Кристапу хочется прорычать, послать тупую скотину на хер, запустить той в башку подобранными тапками, но он бледен, он бел, перекошен, за окном ревет чокнутый гром, штормит дождливый ветер, сияет господнее бешенство, несчастная собака смотрит такими же бледно-несчастными глазами, умоляя ее отсюда забрать.
Кристап всё же почти размыкает рот и почти выдавливает из себя три оставшихся на памяти слова, но лето со своими сраными баранами снова перетасовывает его планы, снова зазывчиво спрашивает: ну, право, стоит ли твое тленное детское сознание того, чтобы в него так яростно, так бессмысленно возвращаться, мальчик с глазами нашей грозы?

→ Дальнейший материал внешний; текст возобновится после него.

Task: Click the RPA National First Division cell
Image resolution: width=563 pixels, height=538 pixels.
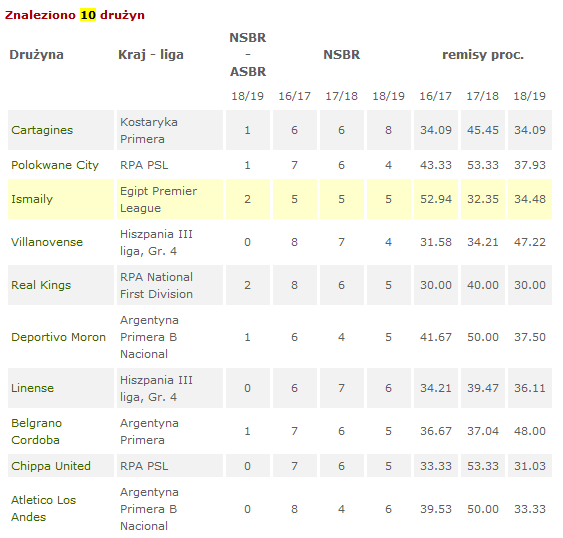Action: (170, 285)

Где-то там же кастрюля низвергается заварочной пеной, обрушившейся на потухший газовый огонь. Белый отрывается от улыбчивых угроз, чертыхается, бросается к той; вопли о немедленном закрытии окна и умерщвлении всё на свете портящего радио застревают позором между горлом и языком. Собака, снятая со строгого хозяйского прицела, на подбитом пузе ползет к Кристапу, ровняется с его ногами, обтирается длинным поджарым боком смешанной с лайкой колли, после чего, мгновенно ускорившись, поскользнувшись на досках и когтях, завизжав просверленной ржавелостью, проносится мимо, набрасывается на приотворенную ванную дверь, сражается с ее упрямостью, побеждает, теряется в утлой погасшей темноте без окон и связей со страшным внешним миром, и Кристап, с самого утра не принадлежащий самому себе, вялый и спотыкающийся о сброшенную небесными баранами шерсть, вместо всех на свете слов, вместо мыслей и ругани, ответов и объяснений, тоже разворачивается, придерживается ладонями за остающиеся стоять стены, игнорирует Белого, привязанного к убегающему супу, бредет на черный-черный всепоглощающий маяк и где-то там же, где попыталась поломаться лапами несчастная псина, парящая на когтях и досках, тоже ускоряется, срывается почти на бег, перепрыгивает через ядовито-угарный овраг и ныряет в привечающий жаждущих да страждущих добросердечный ванный зев.